The previous part of this question had me factor $ x^{p-1} -1$ mod $p$. Which I think is just plainly $(x-1) ... (x-(p-1))$
On
Presumably, the intended problem was to show, assuming $p$ is an odd prime, that $$1 + \frac{1}{2} + \frac{1}{3} + \cdots + \frac{1}{p-1} = \frac{N}{(p-1)!}$$ implies $p{\,\mid\,}N$.
It suffices to show the $\text{LHS}$ is congruent to $0$, mod $p$.

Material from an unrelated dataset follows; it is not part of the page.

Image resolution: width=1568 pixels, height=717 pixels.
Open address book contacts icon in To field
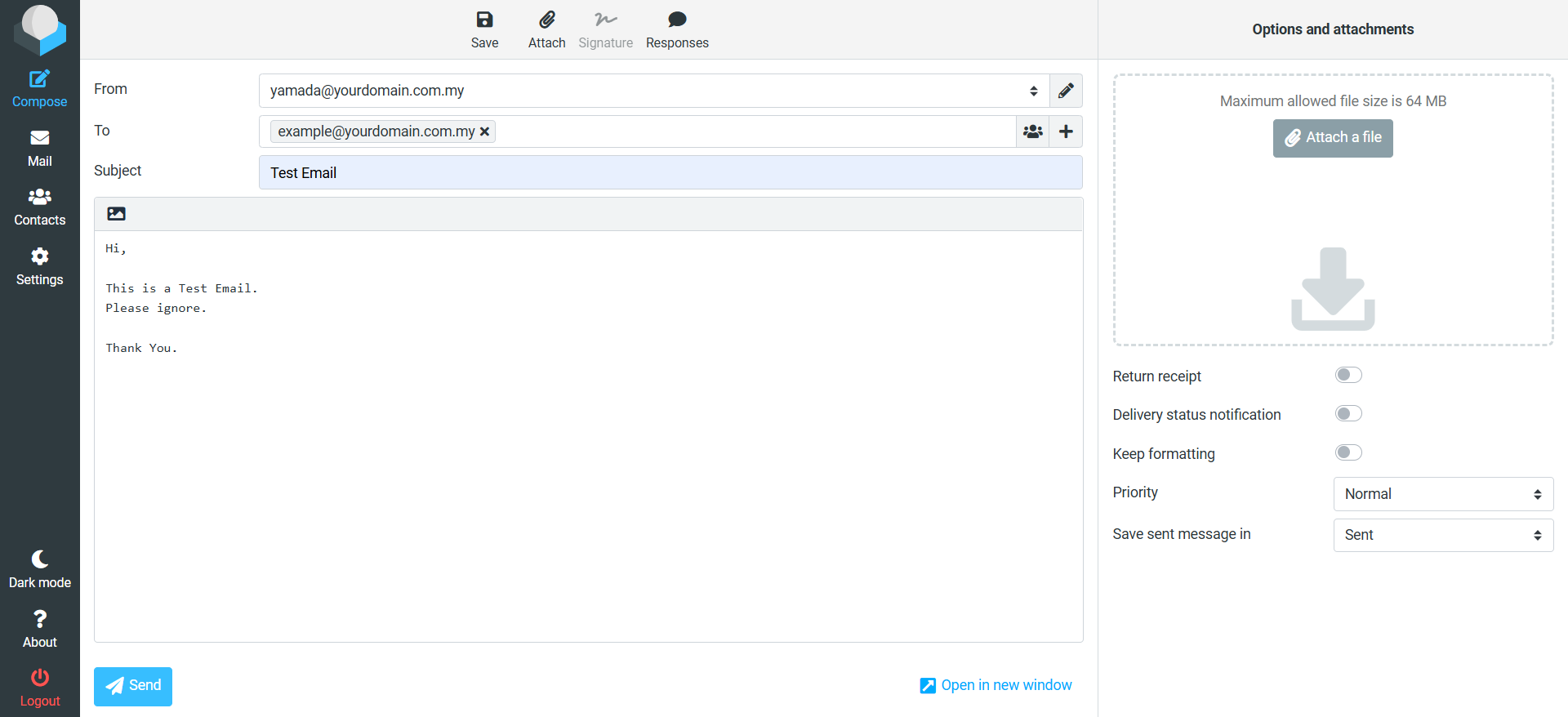pyautogui.click(x=1032, y=131)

But mod $p$, the fractions $$1, \frac{1}{2}, \frac{1}{3},..., \frac{1}{p-1}$$ are just a permutation of $$1,2,3,...,p-1$$ which sums to ${\large{\frac{(p-1)p}{2}}}$, hence is congruent to $0$, mod $p$.
On
Working $\bmod{p}$: $$ 1 + \frac{1}{2} + \frac{1}{3} + \cdots + \frac{1}{p-1}\\ \equiv 1 + 2^{-1} + 3^{-1} + \cdots + (p-1)^{-1}\\ \equiv 1 + 2 + \cdots + (p-1) \ \text{ reordered} $$ which you have shown is $0\pmod{p}$ when you factored $x^{p-1} -1\pmod{p}$.
So if $\displaystyle 1 + \frac{1}{2} + \frac{1}{3} + \cdots + \frac{1}{p-1} =\frac{N}{p-1}$ then necessarily $N(p-1)^{-1} = 0 \pmod{p}$ so $p$ divides $N$.
By Wolstenholme's Theorem, we have that $$\sum_{k=1}^{p-1}\frac{(p-1)!}k\equiv0\pmod{p^2}$$ so $$(p-1)!\left(1+\frac12+\cdots+\frac1{p-1}\right)=np^2$$ for some integer $n$.
From your condition (assuming typo of $(p-1)!$ instead of $p-1$) we get $$\frac{np^2}{(p-1)!}=\frac N{(p-1)!}\implies p^2=\frac Nn$$ and so the result follows.